Cisco serial interface received broadcasts

Posted on 2011-04-19
Last Modified: 2012-05-11
I have a cisco 2811 ISR router and I am gotting alot of broadcasts on the interface. Does any body know how to find out where the broadcasts are comming from?
Question by:remus91

    Author Comment

    the serial interface is connected to Sprint MPLS network and in less then a day I have received 6568 broadcasts on the interface.I have 3 other sites and those router have 0 bradcasts on the serial going to the same sprint MPLs network.
    LVL 9

    Expert Comment

    what type of protocol you're running on the serial ?
    LVL 17

    Expert Comment

    Can you paste your serial interface configuration?

    Author Comment

    Here is the serial interface configtion:
    interface Serial0/0/0:0
     description T1 to Sprint MPLS
     ip address x.x.x.x
     ip wccp 61 redirect out
     ip wccp 62 redirect in
     no fair-queue
     no cdp enable

    Author Comment

    Here is the sh interface for se0/0/0:0. I cleared the counters at 8:30am today I have got over 700 broadcast on the interface already today.

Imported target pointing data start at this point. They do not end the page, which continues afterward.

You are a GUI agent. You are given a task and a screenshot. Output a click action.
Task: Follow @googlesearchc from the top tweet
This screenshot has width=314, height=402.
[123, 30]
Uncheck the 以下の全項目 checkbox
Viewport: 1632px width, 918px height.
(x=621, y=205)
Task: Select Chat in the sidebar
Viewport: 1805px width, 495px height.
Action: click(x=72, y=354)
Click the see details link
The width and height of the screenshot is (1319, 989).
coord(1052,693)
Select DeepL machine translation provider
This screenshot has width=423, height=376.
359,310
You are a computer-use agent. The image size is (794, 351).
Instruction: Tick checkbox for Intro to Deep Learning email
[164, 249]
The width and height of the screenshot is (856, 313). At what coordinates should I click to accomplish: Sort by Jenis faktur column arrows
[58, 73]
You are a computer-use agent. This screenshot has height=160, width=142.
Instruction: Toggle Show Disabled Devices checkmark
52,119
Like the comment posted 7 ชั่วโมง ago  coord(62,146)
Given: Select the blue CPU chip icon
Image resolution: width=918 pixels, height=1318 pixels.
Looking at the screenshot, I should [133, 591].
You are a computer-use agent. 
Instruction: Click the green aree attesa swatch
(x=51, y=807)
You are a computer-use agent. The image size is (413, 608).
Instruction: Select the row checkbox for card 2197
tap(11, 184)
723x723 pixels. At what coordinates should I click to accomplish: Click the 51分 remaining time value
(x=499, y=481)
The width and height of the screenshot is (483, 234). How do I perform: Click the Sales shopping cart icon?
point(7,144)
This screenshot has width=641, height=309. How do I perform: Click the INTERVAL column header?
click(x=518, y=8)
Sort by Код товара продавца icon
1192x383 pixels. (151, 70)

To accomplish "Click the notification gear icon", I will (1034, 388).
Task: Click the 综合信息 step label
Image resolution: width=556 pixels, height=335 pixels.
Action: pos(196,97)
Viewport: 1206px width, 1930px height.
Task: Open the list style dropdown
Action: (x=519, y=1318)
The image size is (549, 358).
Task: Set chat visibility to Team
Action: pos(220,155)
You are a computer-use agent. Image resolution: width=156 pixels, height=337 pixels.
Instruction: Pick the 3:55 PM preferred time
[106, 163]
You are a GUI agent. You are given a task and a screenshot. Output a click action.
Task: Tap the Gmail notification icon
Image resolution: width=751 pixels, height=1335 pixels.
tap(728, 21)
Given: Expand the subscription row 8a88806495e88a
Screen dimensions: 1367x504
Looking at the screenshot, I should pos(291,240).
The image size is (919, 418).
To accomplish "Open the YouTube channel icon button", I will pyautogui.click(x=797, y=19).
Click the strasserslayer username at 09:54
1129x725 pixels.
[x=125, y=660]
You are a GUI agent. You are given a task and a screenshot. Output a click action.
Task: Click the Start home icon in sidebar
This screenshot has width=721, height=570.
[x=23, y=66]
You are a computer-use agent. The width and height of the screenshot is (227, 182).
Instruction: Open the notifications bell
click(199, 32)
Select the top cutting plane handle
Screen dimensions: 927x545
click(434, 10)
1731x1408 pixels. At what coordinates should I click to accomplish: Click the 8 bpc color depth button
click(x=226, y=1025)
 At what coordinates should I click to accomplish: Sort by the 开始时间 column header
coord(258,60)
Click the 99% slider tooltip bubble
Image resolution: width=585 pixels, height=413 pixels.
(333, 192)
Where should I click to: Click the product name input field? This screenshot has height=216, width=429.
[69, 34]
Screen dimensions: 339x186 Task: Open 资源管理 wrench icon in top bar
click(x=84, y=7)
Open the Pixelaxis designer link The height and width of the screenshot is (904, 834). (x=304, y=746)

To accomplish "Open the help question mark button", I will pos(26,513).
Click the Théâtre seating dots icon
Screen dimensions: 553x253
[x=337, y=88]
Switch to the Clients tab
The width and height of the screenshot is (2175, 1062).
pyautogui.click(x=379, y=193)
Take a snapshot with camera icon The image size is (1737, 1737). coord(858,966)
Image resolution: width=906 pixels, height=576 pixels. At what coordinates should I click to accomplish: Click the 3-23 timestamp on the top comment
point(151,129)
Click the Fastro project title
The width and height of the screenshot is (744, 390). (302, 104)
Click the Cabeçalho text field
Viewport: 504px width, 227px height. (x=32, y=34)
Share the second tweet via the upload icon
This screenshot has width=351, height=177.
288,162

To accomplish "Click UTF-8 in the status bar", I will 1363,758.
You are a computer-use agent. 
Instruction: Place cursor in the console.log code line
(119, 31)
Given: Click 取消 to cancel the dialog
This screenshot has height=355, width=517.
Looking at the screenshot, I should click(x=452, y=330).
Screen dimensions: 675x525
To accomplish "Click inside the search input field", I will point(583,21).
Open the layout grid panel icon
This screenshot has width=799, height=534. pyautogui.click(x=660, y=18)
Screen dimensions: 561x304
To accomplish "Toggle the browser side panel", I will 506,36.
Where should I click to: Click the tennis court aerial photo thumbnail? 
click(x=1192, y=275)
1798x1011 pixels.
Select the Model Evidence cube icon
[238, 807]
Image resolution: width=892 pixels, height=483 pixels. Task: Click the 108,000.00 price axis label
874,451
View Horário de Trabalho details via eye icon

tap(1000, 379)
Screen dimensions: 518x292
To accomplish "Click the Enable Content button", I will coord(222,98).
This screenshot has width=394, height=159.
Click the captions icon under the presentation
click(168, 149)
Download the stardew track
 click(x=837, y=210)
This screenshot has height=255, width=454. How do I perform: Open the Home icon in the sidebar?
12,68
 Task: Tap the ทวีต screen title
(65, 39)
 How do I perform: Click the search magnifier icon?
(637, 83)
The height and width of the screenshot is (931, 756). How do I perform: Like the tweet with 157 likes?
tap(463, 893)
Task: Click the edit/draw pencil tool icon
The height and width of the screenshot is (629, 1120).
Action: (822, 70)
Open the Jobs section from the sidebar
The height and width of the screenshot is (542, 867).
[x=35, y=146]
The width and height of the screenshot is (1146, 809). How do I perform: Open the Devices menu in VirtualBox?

    WEB-GW1#sh int se 0/0/0:0
    Serial0/0/0:0 is up, line protocol is up
      Hardware is GT96K Serial
      Description: T1 to Sprint MPLS
      Internet address is x.x.x.x/30
      MTU 1500 bytes, BW 1536 Kbit/sec, DLY 20000 usec,
         reliability 255/255, txload 99/255, rxload 23/255
      Encapsulation HDLC, loopback not set
      Keepalive set (10 sec)
      Last input 00:00:00, output 00:00:00, output hang never
      Last clearing of "show interface" counters 01:59:53
      Input queue: 0/75/0/0 (size/max/drops/flushes); Total output drops: 212
      Queueing strategy: fifo
      Output queue: 0/40 (size/max)
      5 minute input rate 141000 bits/sec, 144 packets/sec
      5 minute output rate 600000 bits/sec, 169 packets/sec
         933008 packets input, 109708508 bytes, 0 no buffer
         Received 718 broadcasts (0 IP multicasts)
         0 runts, 0 giants, 0 throttles
         0 input errors, 0 CRC, 0 frame, 0 overrun, 0 ignored, 0 abort
         1079580 packets output, 477101977 bytes, 0 underruns
         0 output errors, 0 collisions, 0 interface resets
         0 unknown protocol drops
         0 output buffer failures, 0 output buffers swapped out

    LVL 17

    Expert Comment

    I can only assume the following.

    By default, Cisco routers does not forward IP packets addressed to any type of broadcast address - routers simply drops them or in case it’s ICMP echo to router’s directly connected broadcast subnet respond via echo reply to requestor.

    Check for "ip-directed broadcast" command (by default it's disabled, so probably you won't find).  

    Something is polling/attacking your router, but the packets are getting dropped. Sprint will not do. You can use "debug ip packet" command to see what's happening in serial. Use it with caution because the debug command might leave your router unresponsive.

    LVL 9

    Expert Comment

    Looking at the choices I would summarize them here:
    1. using a debug ip packet command with and ACL. This would send packet information on the serial port.
    2. using netflow to export traffic flows
    3. using a packet copy from one interface to another. This is what I suggest, it's like SPAN feature on the switch but applied to the router. The nice thing about it you can use an ACL to filter what you need


    Accepted Solution

    I was able to find the answer to this issue. I was working with a tech from Sprint and found that the broadcasts on the serial interface was HDLC keepalives. We turned off keepalives on the serial interface and I stopped recieving broadcasts then turned the keepalives back on and started getting the broadcats again.

    Author Closing Comment

    Sprint helped me find the asnwer to this.